The Watch That Ends The Night has closed | Shoptalk | Halifax, Nova Scotia | THE COAST

The Watch That Ends The Night has closed

Canada's Best New Bar of 2018 signs off

Dartmouth's slick and stylish The Watch That Ends The Night (15 King's Wharf Place) announced today that the bar/restaurant had closed its doors for the last time. Owners Mark Gray and Alissa Maloney took to Facebook to share the news, writing, "It is with an extremely heavy heart that we must say this, but say this we must. The Watch That Ends the Night is officially closed for business. All we can say is thank you all!!! To our absolutely incredible staff, clientele and suppliers for showing us so much love and support in allowing us to do what we could do."

The Watch (called after the Hugh MacLennan novel of the same name) was originally opened by Joe and Bethany Gurba in fall 2017; Gray (former executive chef at Brooklyn Warehouse, Battery Park Beer Bar) took over ownership of the restaurant in May 2018. Last year, it was named Canada's Best New Bar of 2018 by enRoute magazine.

"It is crazy, in a way, that you can be number one on a national stage and nine months later shut your doors. It goes to show the uncertainty and variability of this industry," says Gray. "It's crazy to go through that high-high and that low-low, but it comes with the territory."

Gray says in the end, the closure came down to finances.

"It's not ever the way people want their business to end. Those are the cards we were dealt, and we couldn’t keep up," he says. "You can speculate all day long about what went wrong but there’s just so many moving parts, I have no idea what happened really."

The Watch That Ends The Night's closure will also signify the end of a chapter in Gray's life—his culinary career. He is currently studying to be an addictions counsellor and has plans to focus his lens on the restaurant industry.

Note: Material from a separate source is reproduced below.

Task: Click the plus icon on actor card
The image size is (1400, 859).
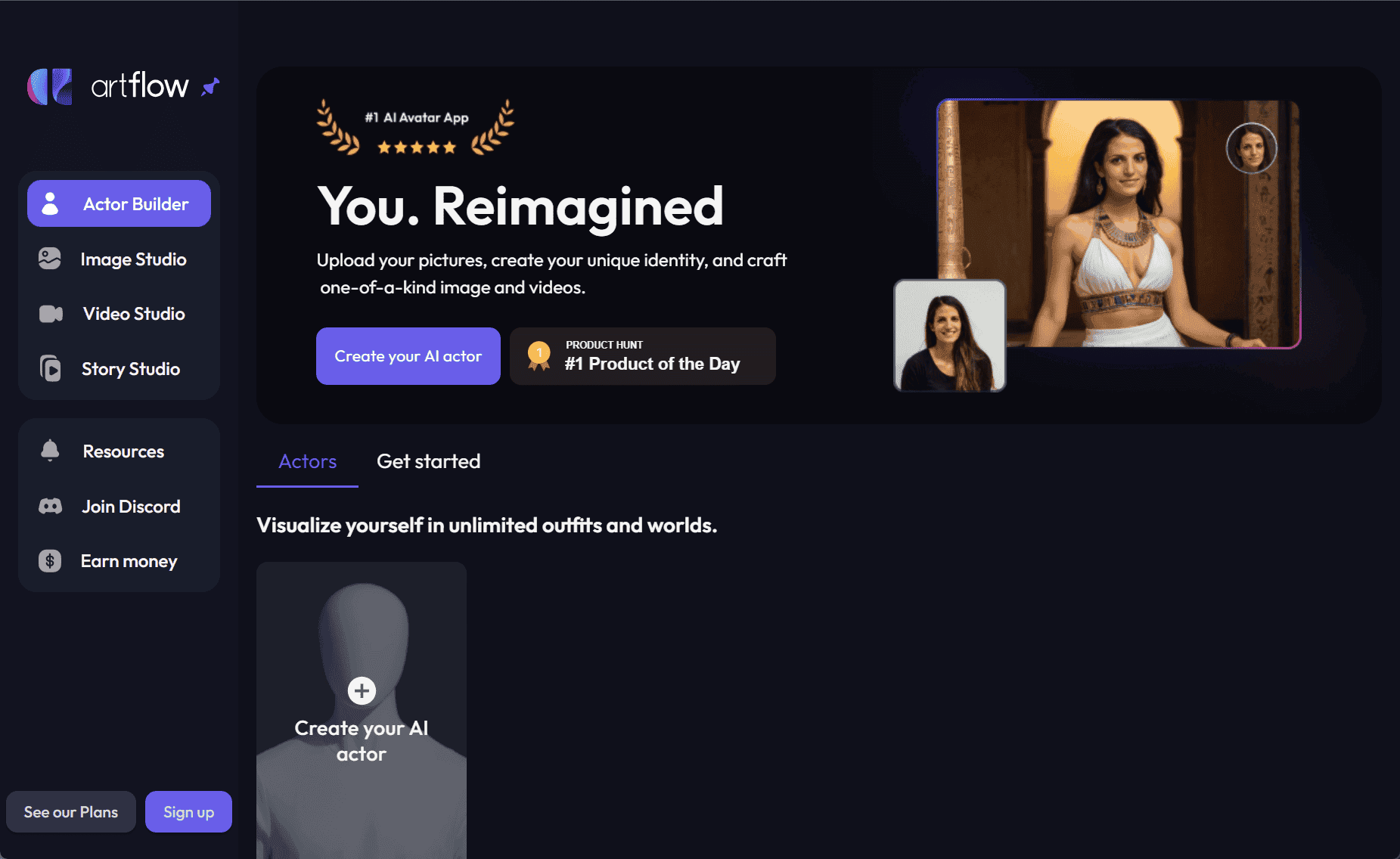Action: [x=362, y=690]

"With my personal struggles with addiction and the process of recovery thus far—it has been an incredible process—I want to give back the gift of sobriety and recovery I was given." Gray, an addict in recovery, is nine months sober. "I want to help others who are in the shoes I was in when I was 20, 22 or 25. I can’t help but think if there was something for me then it might have prevented a few things."

Gray says The Watch's journey was a fantastic one from day one, and that despite its ending he looks back on it with pride and gratitude—for the staff, suppliers, partons and supporters.

"We’ve learned a lot and made tons of great memories there. We achieved great things and tried to push the envelope, and we had an incredible team—now, people who’ve come and gone and people who remained until the end. It’s been a wild ride, for sure, but a great one nonetheless."